Sakana AI shipped two models on June 22, 2026 that reframe what "a model" means: instead of bigger weights, Fugu and Fugu Ultra are trained to orchestrate a swappable pool of frontier LLMs through a single API call. The timing is deliberate. The company cited the recent export-control restrictions on Anthropic's Fable and Mythos models as proof that single-vendor dependency is "a material vulnerability."

What

Fugu takes a user request through one OpenAI-compatible endpoint and decides whether to answer directly or assemble a team of specialist models. That pool currently includes GPT-5.5, Claude Opus 4.8, and Gemini 3.1 Pro, per Sakana's announcement. Fugu Ultra, the higher-tier variant, coordinates a deeper pool for hard, multi-step tasks where accuracy matters more than latency.

The architecture draws on two ICLR 2026 papers from Sakana, Trinity and Conductor, which established learned orchestration as a research direction. Fugu is the productized version.

Benchmark scores, per Sakana, show Fugu Ultra scoring 93.2 on LiveCodeBench v6, 50.0 on Humanity's Last Exam, and 86.6 on CharXiv Reasoning per MarkTechPost's coverage of the launch. Sakana claims Fugu Ultra topped 10 of 11 standard benchmarks tested, though the specific benchmark table was released as an image in the technical report rather than in a structured format that allows third-party verification.

The agent pool is swappable by design. Fugu picks models internally; users see one response. For teams with data compliance requirements, the standard Fugu tier lets operators opt specific sub-agents out of the pool.

Why it matters

The export-control angle is the real news here. Sakana is not just selling performance. It is selling continuity. When Anthropic restricted Fable and Mythos access, organizations that had built workflows on those specific models had no fallback. Fugu's architecture makes the underlying model layer replaceable at runtime, so a provider restriction triggers a reroute rather than an outage.

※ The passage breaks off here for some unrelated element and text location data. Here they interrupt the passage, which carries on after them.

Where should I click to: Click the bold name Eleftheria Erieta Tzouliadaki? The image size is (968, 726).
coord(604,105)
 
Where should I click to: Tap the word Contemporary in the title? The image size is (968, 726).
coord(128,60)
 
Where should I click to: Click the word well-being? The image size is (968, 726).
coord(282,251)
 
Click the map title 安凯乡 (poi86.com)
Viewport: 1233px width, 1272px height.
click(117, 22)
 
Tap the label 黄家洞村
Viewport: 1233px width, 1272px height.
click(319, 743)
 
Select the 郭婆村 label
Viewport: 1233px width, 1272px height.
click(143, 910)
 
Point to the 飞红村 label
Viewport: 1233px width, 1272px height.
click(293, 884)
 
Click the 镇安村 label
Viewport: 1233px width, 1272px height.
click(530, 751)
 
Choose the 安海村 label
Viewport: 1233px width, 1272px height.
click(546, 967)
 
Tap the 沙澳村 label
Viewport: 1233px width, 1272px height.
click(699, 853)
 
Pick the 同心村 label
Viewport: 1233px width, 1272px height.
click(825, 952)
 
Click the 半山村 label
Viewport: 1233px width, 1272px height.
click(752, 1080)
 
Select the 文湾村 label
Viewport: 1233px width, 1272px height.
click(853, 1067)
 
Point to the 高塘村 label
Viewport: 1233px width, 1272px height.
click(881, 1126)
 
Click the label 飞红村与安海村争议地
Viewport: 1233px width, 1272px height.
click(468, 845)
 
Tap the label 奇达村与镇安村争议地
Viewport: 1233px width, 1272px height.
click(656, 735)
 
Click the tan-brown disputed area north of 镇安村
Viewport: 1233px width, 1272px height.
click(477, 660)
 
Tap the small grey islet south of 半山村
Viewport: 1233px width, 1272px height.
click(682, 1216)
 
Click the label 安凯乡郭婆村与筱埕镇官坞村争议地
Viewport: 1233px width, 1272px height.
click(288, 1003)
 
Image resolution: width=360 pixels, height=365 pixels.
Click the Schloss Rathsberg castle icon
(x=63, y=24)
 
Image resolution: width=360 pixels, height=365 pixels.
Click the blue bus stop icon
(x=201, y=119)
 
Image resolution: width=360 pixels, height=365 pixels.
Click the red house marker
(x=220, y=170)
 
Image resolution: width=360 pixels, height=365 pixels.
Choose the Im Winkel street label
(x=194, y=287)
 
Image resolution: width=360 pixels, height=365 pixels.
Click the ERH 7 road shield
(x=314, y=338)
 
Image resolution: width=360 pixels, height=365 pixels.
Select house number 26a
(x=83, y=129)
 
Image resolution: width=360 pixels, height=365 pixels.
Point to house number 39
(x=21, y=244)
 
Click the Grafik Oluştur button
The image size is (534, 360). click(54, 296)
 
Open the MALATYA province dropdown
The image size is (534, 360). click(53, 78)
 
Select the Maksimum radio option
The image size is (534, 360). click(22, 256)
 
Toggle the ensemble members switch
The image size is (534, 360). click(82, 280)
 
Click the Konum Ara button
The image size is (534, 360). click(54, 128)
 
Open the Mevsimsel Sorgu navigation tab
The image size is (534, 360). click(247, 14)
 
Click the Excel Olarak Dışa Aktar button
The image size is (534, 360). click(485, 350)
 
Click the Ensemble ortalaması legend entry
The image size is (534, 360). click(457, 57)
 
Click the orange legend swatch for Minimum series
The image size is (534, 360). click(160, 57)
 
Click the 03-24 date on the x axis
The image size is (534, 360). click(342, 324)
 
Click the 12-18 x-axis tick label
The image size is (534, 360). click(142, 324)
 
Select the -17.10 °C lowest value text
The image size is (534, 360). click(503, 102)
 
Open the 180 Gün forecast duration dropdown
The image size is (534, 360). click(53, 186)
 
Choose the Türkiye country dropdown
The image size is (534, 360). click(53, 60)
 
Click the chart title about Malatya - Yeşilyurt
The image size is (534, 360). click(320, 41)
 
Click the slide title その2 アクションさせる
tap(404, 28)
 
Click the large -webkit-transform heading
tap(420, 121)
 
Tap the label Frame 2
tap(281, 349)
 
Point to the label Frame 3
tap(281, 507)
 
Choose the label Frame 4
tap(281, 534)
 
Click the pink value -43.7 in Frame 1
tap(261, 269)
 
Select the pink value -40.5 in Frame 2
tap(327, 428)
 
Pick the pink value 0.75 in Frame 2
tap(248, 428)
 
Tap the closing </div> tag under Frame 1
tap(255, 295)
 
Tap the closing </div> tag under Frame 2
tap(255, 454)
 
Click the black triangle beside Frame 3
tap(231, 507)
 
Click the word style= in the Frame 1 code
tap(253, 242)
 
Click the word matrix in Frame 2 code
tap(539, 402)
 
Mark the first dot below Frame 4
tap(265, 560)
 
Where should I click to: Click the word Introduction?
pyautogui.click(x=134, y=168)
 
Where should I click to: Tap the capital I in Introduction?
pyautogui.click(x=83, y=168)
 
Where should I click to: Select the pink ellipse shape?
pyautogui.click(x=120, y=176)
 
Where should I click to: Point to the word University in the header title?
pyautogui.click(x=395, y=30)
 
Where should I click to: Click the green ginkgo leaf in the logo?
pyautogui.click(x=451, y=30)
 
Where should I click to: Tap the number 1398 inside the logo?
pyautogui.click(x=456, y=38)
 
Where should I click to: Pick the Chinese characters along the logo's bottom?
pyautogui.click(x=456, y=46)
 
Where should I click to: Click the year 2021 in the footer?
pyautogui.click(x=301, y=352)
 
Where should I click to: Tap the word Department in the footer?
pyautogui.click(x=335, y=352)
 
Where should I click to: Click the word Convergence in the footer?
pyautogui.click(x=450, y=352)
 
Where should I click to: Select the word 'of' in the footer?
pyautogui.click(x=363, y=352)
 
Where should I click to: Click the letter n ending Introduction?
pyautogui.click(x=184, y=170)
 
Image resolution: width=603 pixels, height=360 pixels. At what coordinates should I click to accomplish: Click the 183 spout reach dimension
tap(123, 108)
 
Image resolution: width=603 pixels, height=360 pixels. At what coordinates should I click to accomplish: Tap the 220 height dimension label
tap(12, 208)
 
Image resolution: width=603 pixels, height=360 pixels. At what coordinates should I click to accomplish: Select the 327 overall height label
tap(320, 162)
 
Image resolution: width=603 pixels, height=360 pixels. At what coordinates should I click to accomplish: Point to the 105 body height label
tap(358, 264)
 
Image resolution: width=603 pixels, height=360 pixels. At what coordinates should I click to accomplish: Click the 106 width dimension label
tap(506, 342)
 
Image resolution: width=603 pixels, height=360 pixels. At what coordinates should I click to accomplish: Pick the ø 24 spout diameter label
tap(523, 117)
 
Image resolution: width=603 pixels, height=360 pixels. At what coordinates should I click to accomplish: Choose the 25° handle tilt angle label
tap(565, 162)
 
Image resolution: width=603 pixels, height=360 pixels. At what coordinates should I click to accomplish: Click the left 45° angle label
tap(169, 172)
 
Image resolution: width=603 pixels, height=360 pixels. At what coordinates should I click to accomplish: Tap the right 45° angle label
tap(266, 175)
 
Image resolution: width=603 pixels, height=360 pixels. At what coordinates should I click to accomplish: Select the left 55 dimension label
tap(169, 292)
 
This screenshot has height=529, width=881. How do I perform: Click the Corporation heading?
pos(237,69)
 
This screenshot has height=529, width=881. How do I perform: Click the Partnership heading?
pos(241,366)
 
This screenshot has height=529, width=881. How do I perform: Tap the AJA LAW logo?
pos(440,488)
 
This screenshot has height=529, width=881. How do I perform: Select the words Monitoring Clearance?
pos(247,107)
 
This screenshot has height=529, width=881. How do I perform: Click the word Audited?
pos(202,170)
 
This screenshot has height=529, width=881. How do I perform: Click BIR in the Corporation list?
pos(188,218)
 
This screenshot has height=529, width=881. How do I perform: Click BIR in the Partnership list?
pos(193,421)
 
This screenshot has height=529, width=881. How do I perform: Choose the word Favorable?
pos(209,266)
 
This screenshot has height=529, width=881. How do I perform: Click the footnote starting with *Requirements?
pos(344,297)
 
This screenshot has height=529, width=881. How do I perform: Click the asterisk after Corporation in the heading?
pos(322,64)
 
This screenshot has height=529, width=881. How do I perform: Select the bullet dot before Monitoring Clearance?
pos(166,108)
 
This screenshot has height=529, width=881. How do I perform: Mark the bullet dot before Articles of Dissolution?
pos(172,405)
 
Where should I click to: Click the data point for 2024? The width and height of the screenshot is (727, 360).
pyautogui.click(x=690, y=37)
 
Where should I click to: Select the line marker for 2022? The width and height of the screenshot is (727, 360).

For AI-tool operators evaluating how to structure their LLM dependencies in 2026, Fugu is the first generally available product framing vendor diversification as a first-class feature rather than an integration footnote. That is a distinct positioning move. The cost is opacity: users cannot inspect which sub-agents handled their query, which matters for regulated use cases that require audit trails.

The product entered early access with close to 500 beta users, per Sakana's announcement. Early-user feedback shaped the launch version.

Context

Sakana AI is a Tokyo-based lab founded in 2023 by former Google Brain researchers, including David Ha. The company has concentrated on evolutionary and collective intelligence approaches since its founding. Fugu is its first product aimed at production API consumers rather than researchers.

The orchestration-as-a-model framing is notably different from common multi-agent frameworks like LangGraph or Autogen, where the developer writes orchestration logic. Fugu's distinguishing claim is that the orchestration itself is learned: the model was trained to route, not programmed to.

Community reception was mixed in the first 24 hours after launch. Technical skeptics questioned whether the system is a router with extra steps or a genuine orchestrator with emergent coordination behavior.

What to watch next

Sakana said Fugu will add its own in-house models to the agent pool as they ship, which would reduce its current dependence on third-party provider APIs. The first native Sakana model entering the pool would be a meaningful milestone: it would let Sakana offer frontier-level performance on tasks where no single third-party model has been restricted, without needing access to Fable, Mythos, or any other model that may face future export controls. Enterprise pricing tiers have not been announced; the product is currently in early access.